七色の綾。時が過ぎればあとかたも無くなる光の絵画。 
 夏の空色に溶けていく。 
 京もユキも見つめ続けた。その輝きが、霞となって消えゆくまで。 
 すぐ近くに、肩を寄せて。 
「綺麗」 
「ああ」 
 京はユキの手を握る手に力をこめた。 
「お前と見られて、よかった」 
 ユキは空から目を離す。 
 京の瞳はユキを見ていた。 
 かすかに微笑む、その穏やかなまなざしに、淡くユキは頬を染める。 
「…うん」 
 目を伏せ、小さく頷いた。 
 そのまま睫毛を、そっと重ねた。 
「…」 
 京は沈黙した。 
 ユキの瞳は変らず閉じられている。 
 唇はゆるく結ばれ、夢見るように空を、京を仰いでいる。 
 その花のような白い顔を視界の正面に据えたまま、京は囚われたように動かない。 
 ユキも、動かない。 
 雨を吸い込んだ、むっとするような地面の匂い。 
 雫が地面にぱらぱら落ちる。 
 通りの花壇の花が揺れた。 
 ユキの睫毛がわななき始める。
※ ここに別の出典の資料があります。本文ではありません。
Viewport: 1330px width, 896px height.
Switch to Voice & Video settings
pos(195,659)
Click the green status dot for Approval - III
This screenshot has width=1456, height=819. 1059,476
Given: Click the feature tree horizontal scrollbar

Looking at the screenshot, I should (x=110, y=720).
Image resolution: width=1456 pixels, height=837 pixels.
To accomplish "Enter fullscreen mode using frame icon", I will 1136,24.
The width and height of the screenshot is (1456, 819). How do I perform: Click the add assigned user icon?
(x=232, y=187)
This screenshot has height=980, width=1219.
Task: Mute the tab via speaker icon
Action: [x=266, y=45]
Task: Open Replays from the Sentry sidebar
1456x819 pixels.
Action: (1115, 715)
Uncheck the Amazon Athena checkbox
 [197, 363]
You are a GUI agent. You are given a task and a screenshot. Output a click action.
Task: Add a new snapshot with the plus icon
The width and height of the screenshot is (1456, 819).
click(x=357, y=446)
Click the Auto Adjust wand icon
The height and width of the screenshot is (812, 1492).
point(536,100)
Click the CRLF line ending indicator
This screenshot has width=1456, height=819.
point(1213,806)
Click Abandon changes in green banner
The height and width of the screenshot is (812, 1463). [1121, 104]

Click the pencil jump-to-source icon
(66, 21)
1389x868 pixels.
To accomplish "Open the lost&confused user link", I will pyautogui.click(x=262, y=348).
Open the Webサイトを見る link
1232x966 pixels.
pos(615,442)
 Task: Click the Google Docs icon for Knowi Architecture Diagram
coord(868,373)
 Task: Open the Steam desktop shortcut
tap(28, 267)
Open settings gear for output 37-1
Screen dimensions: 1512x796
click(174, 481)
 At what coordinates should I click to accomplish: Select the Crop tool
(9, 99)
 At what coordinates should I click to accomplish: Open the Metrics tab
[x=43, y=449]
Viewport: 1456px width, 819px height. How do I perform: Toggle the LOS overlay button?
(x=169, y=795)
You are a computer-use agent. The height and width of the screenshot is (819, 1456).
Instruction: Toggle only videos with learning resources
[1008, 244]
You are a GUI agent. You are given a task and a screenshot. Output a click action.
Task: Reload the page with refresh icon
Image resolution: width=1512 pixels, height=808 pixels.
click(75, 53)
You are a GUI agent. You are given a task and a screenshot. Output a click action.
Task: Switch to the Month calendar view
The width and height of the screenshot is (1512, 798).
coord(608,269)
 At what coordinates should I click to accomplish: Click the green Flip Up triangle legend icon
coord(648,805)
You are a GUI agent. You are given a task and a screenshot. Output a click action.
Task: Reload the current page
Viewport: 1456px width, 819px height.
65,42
蝉の声は埋め尽くすよう。鼓動は京を震えさせた。 
 小さな炎が、ユキに灯った。 
 ぎこちなく、唇に。熱く。 
 白桃の頬に紅が差す。ユキの背に京は手を回した。京の胸にユキはすがりつく。 
 とても、とても長い時に思えた。 
 足元をふらつかせたユキの体を、両腕を広げ京はしっかりと抱きとめた。